■ **PROMPT**
Where the line containing "Image resolution: width=1456" appears, begin retyping; continue exactly through the final line of the data. Omit every picture.

■ **DATA TO USE**
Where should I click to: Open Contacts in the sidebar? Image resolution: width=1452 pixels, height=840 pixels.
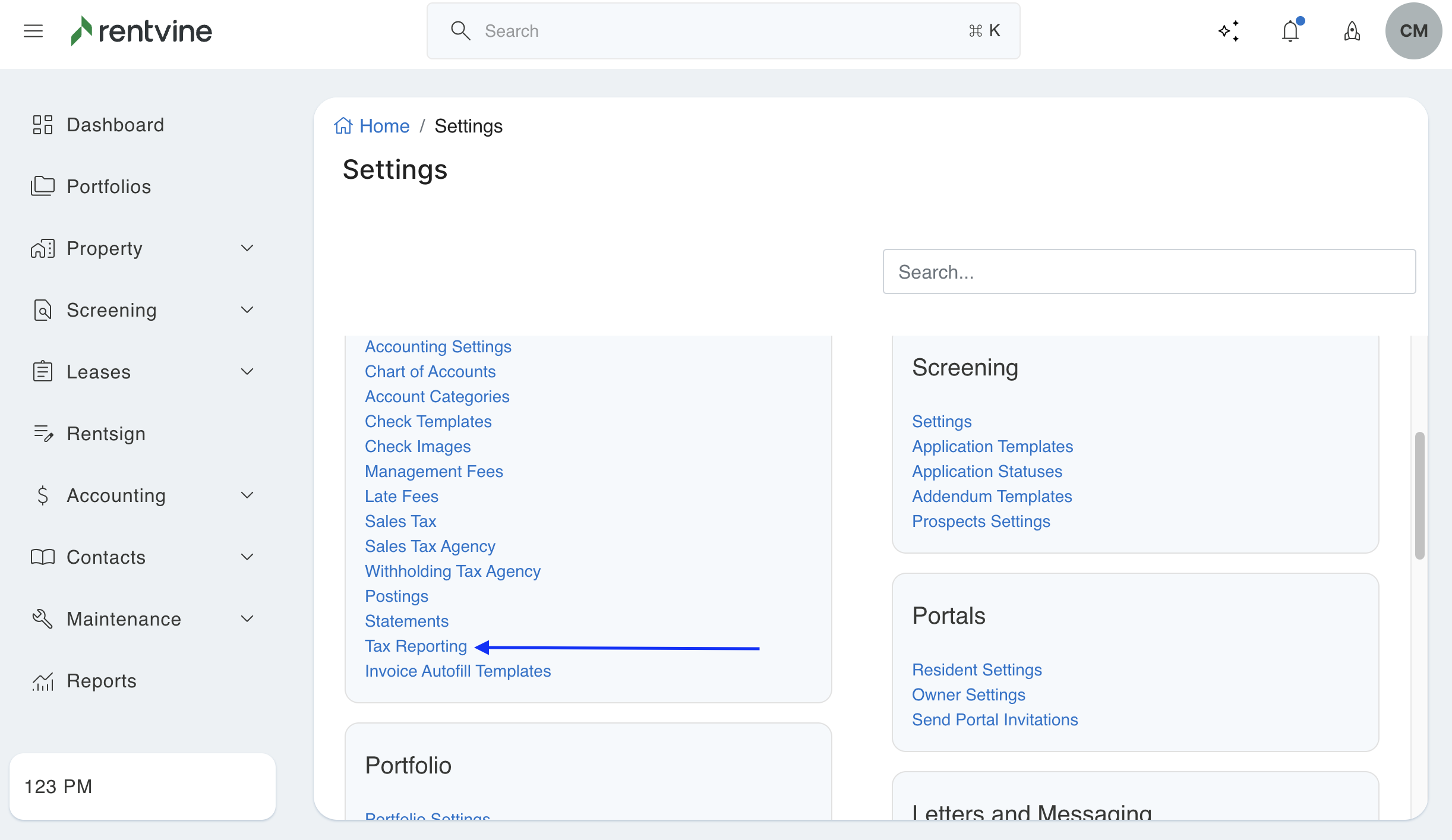pyautogui.click(x=106, y=557)
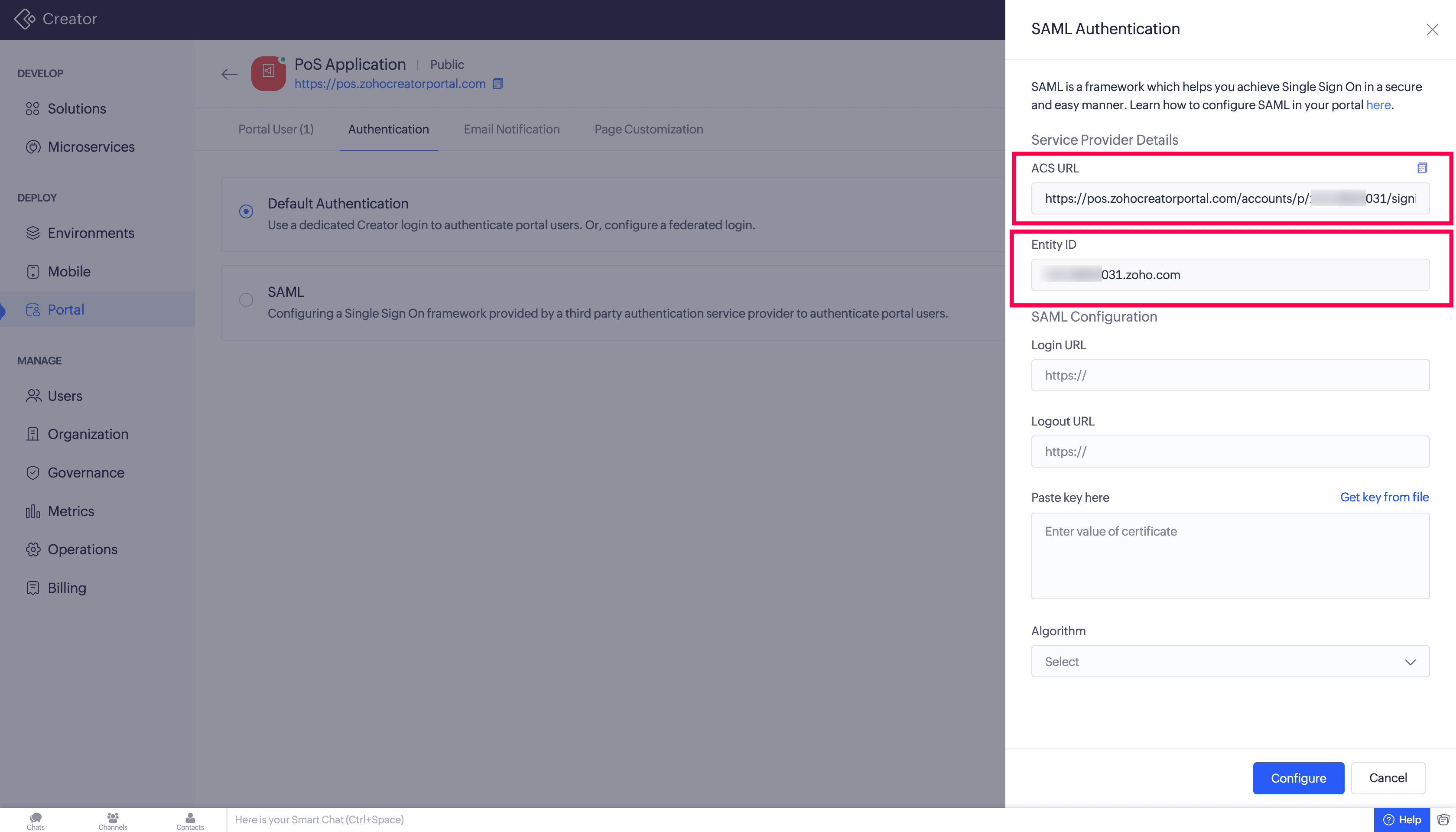Click Get key from file link
1456x832 pixels.
(1384, 497)
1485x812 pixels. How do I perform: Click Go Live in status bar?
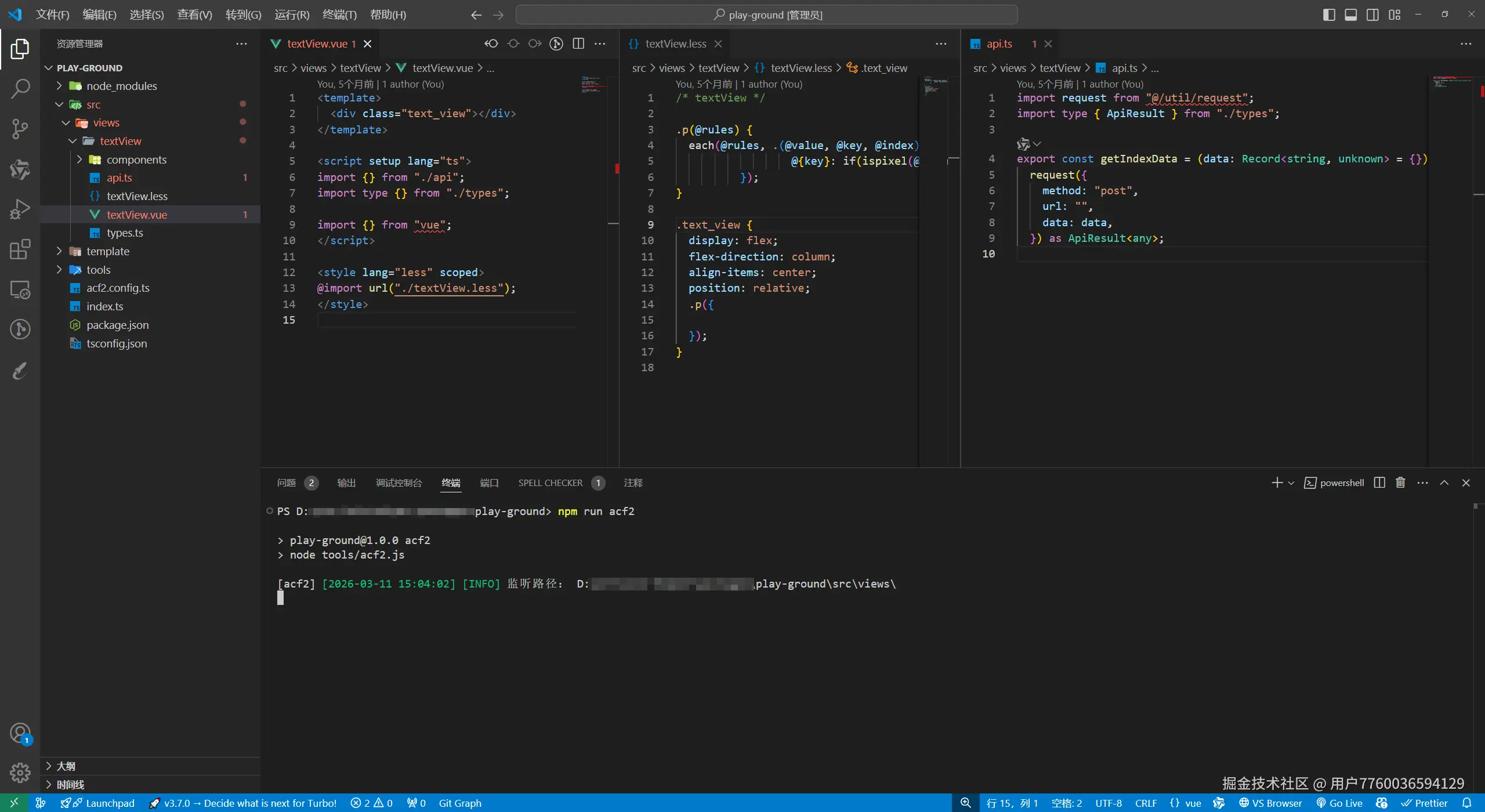1339,803

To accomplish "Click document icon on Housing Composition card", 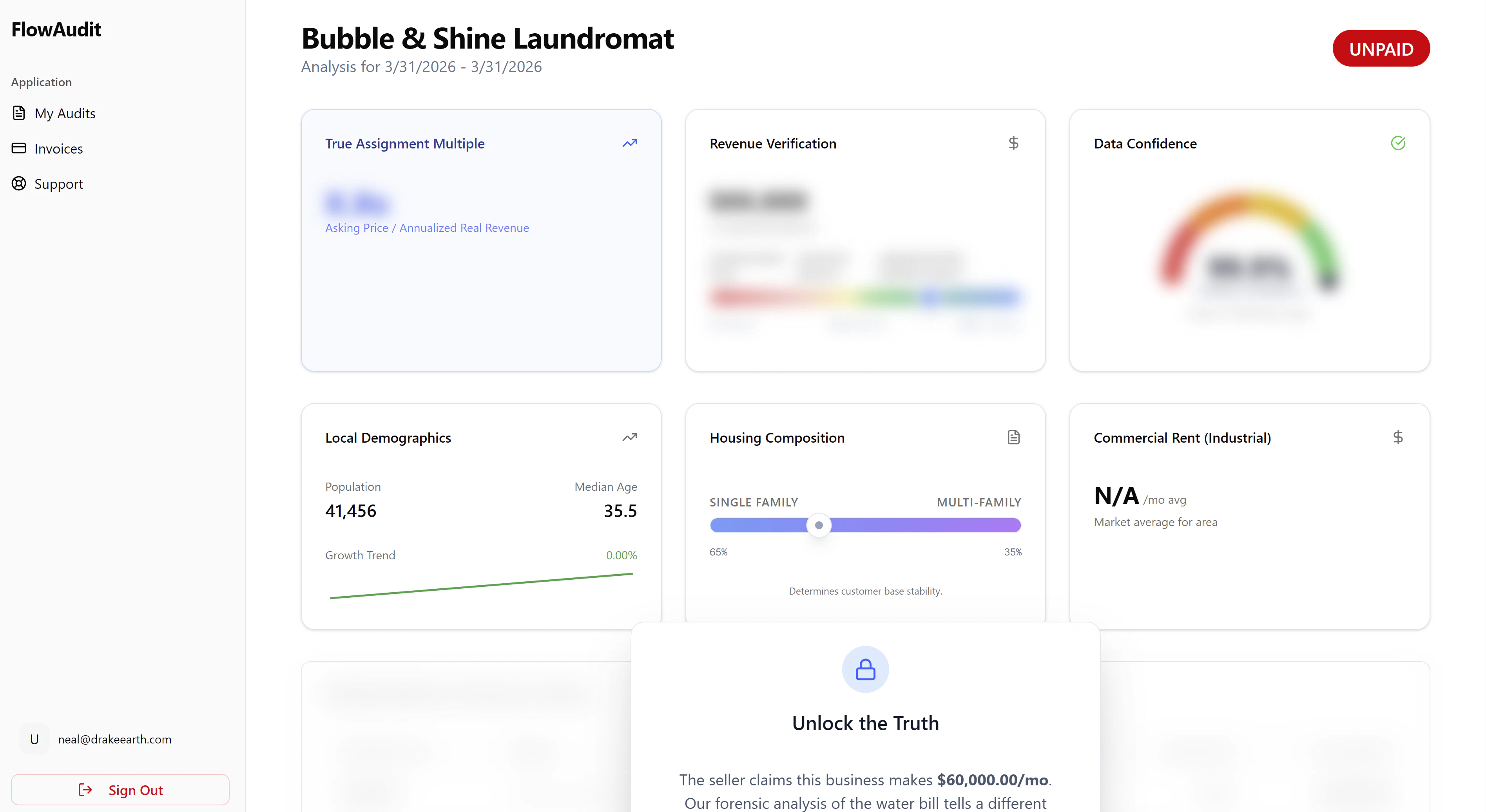I will [1013, 437].
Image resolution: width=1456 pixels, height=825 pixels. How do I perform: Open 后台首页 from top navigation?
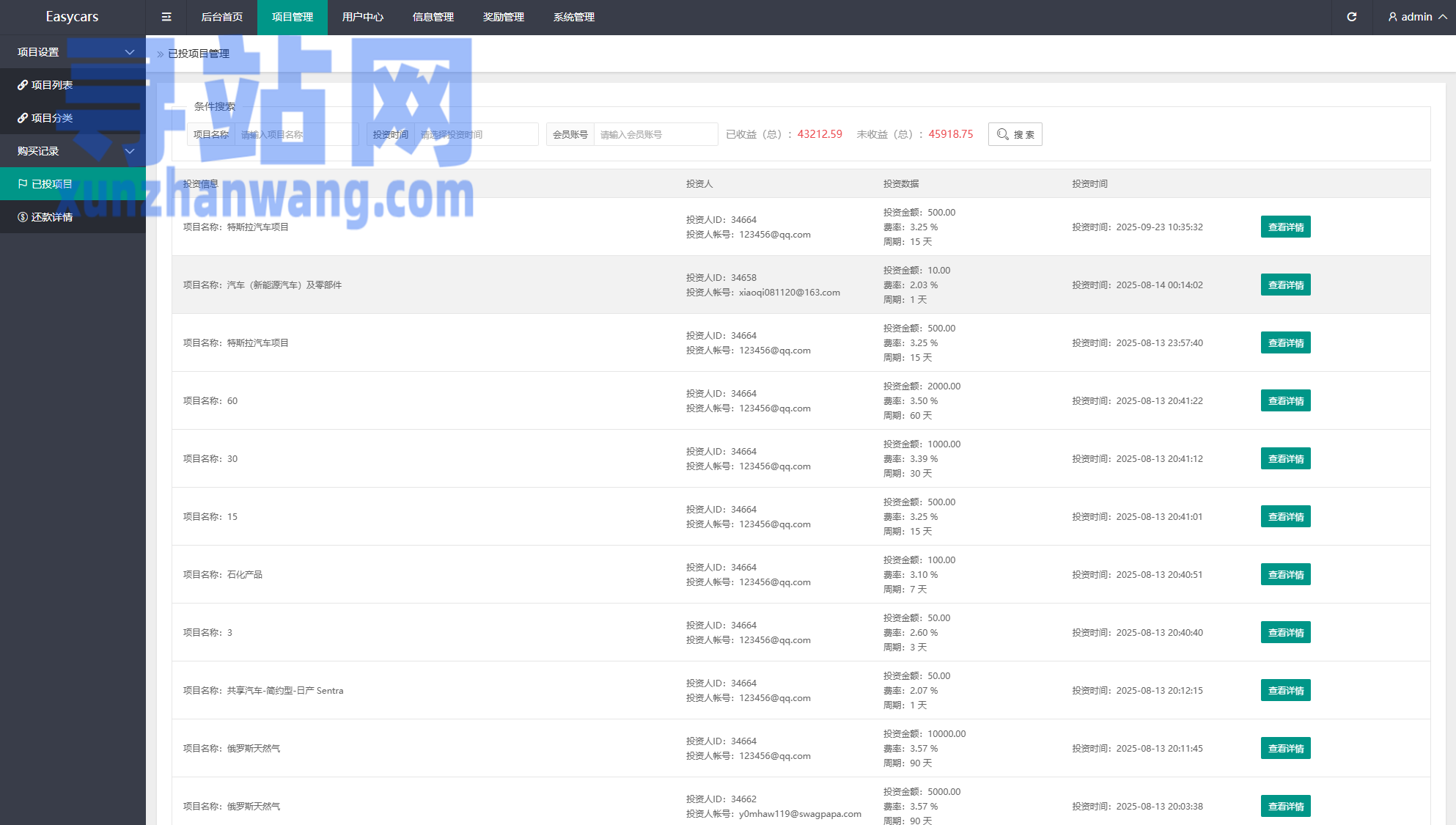click(221, 17)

■ **ANSWER BOX**
Image resolution: width=1456 pixels, height=825 pixels. How do I perform: Open 后台首页 from top navigation?
click(221, 17)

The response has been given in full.